# F1 Grand Prix - Indianapolis



## Palerider (Jun 3, 2006)

I am off to the Formula One US Grand Prix in Indianapolis at the end of the month. This is my thrid trip to the Grand Prix there. Other than dinner at St. Elmos, drinks at the Canterbury, etc. Is there anything I should not miss? Pubs, clothing stores? Any advice from Indiania would be appreciated.


----------



## Martinis at 8 (Apr 14, 2006)

Enjoy the race. I've been to the one at Sepang, Malaysia. Very nice. I prefer open wheel racing.

Cheers,

M8

P.S. Bring back pics for us to see.


----------



## lovemeparis (May 20, 2006)

Palerider said:


> I am off to the Formula One US Grand Prix in Indianapolis at the end of the month. This is my thrid trip to the Grand Prix there. Other than dinner at St. Elmos, drinks at the Canterbury, etc. Is there anything I should not miss? Pubs, clothing stores? Any advice from Indiania would be appreciated.


WOW! Yes enjoy the race for sure!! Sorry I dont know anything about Indiana but the F1 is something on my wish list for my next "first time" thing to do. Maybe in Monoco...someday perhaps.:icon_smile_big:

Very exciting...indeed.

...from paris


----------



## Palerider (Jun 3, 2006)

Thanks for the well wishes M8 and lovemeparis. I will bring back some pics.

A week before the race Indy offers ticket holders a chance to drive their own car on the F1 track, but alas I cannot make it up there a week early (much less bring the car). That, however, is my dream.

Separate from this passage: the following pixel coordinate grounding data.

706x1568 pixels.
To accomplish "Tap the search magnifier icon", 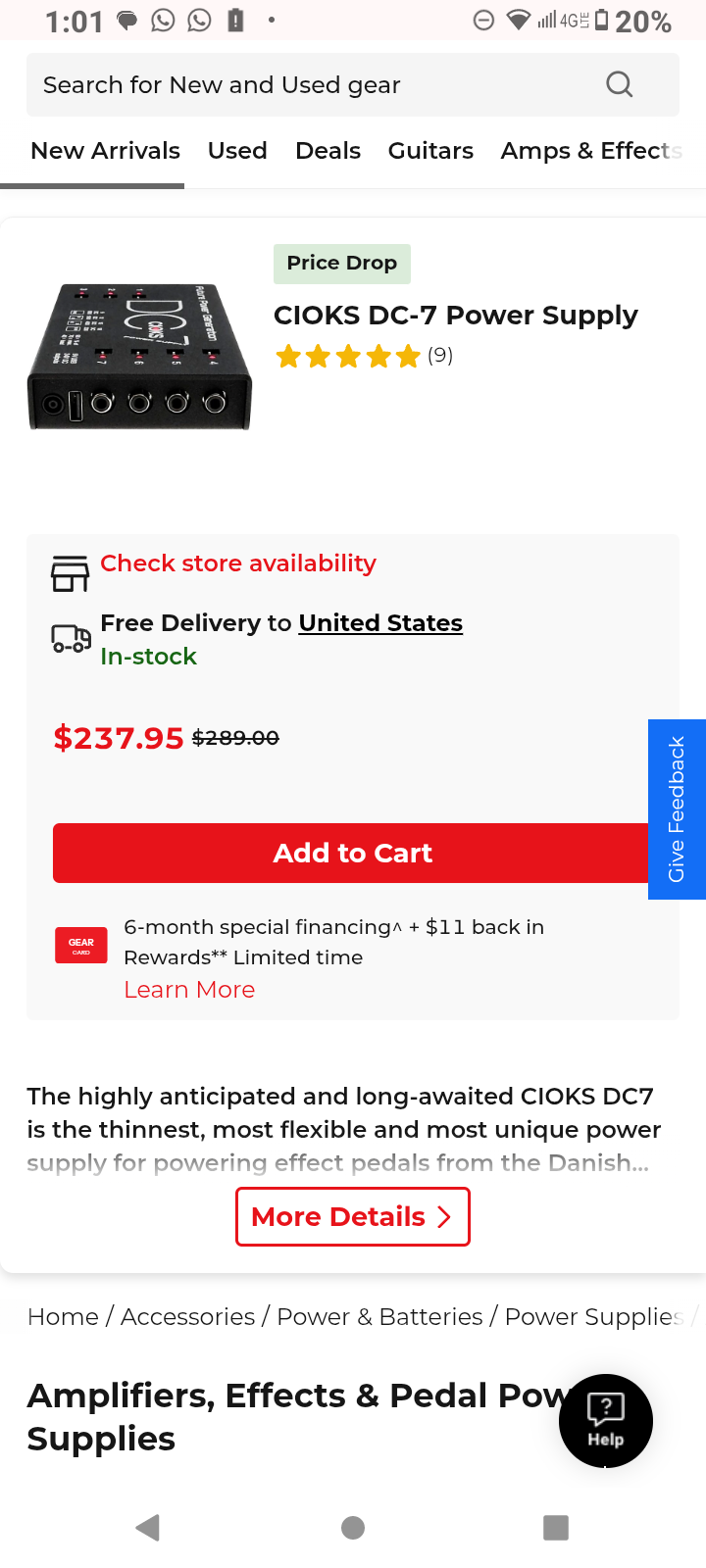I will click(619, 84).
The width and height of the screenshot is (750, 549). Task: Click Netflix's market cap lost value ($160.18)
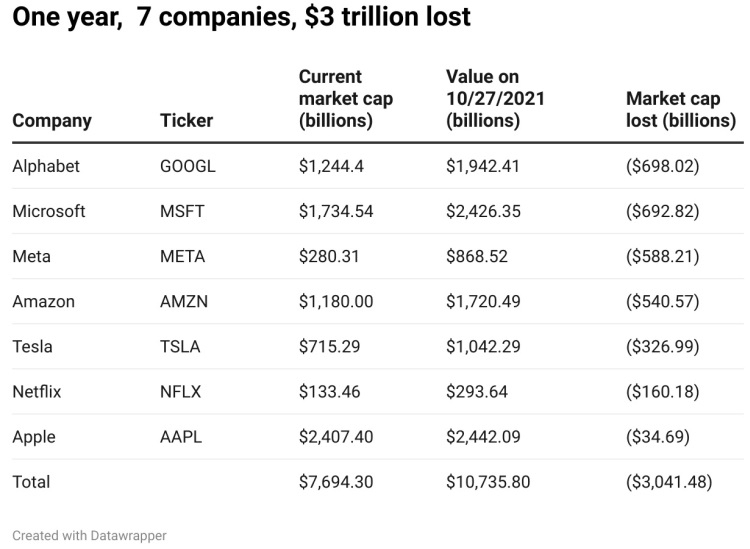click(662, 391)
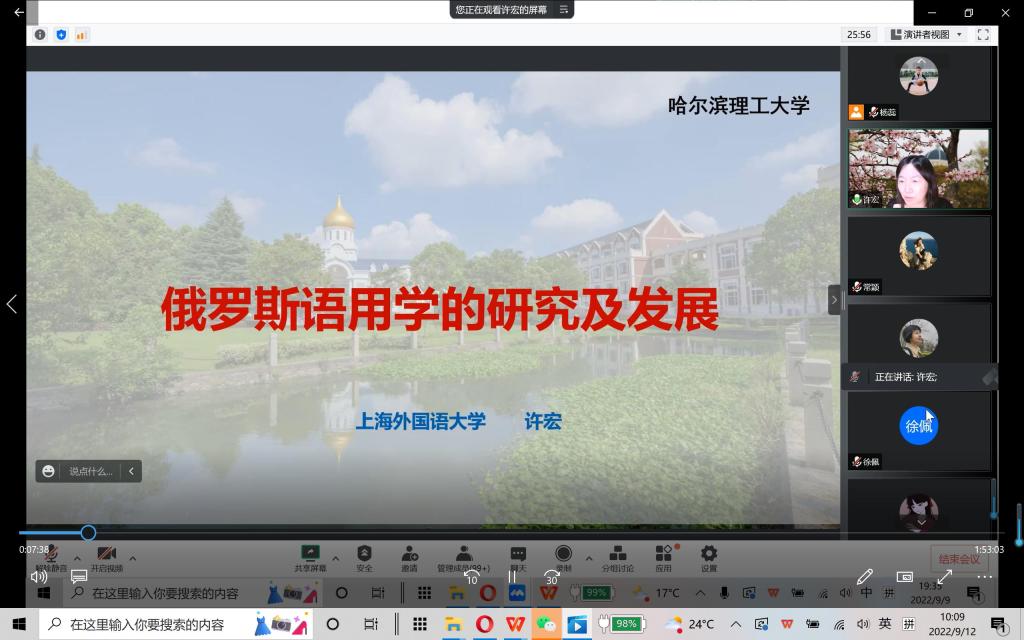Switch player to mini view mode
This screenshot has height=640, width=1024.
click(x=905, y=576)
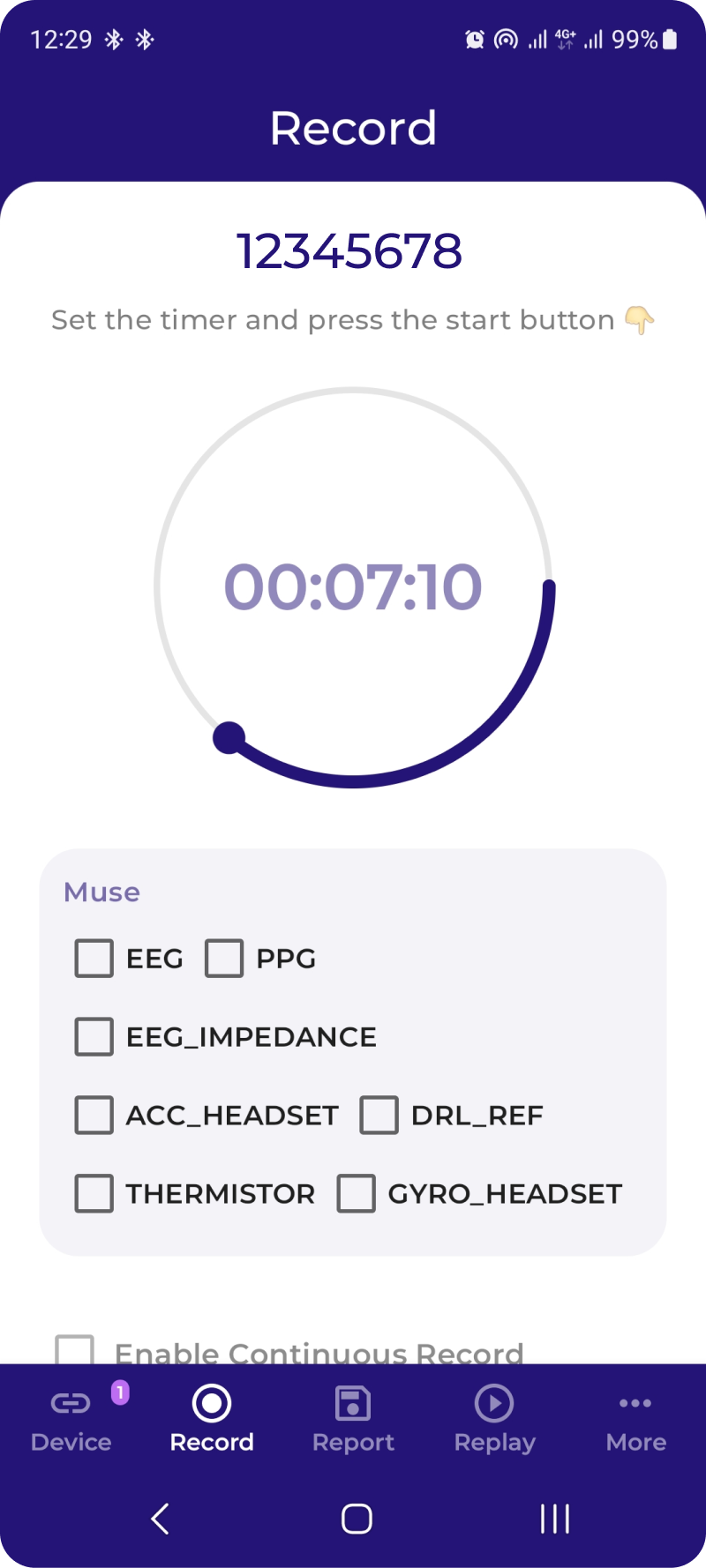
Task: Tick the THERMISTOR checkbox
Action: click(94, 1194)
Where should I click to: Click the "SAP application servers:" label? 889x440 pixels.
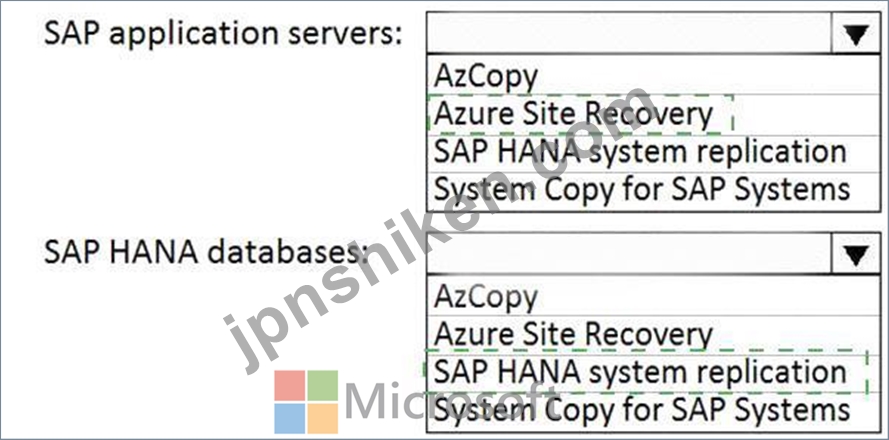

lovemeparis, you should indeed get to Monaco if you can. I hear that Grand Prix is quite the event!


----------



## Martinis at 8 (Apr 14, 2006)

Palerider said:


> ...lovemeparis, you should indeed get to Monaco if you can. I hear that Grand Prix is quite the event!


I priced that last year. Yikes! Everything spikes in Monaco for that weekend.

M8


----------



## DownSouth (Jun 30, 2005)

Palerider said:


> I am off to the Formula One US Grand Prix in Indianapolis at the end of the month. This is my thrid trip to the Grand Prix there. Other than dinner at St. Elmos, drinks at the Canterbury, etc. Is there anything I should not miss? Pubs, clothing stores? Any advice from Indiania would be appreciated.


I'd suggest dinner at The Oceanaire and drinks/entertainment at The Slippery Noodle.

Just noticed date on your post, so I guess I may be late with a suggestion. 
Oh well, maybe next trip!


----------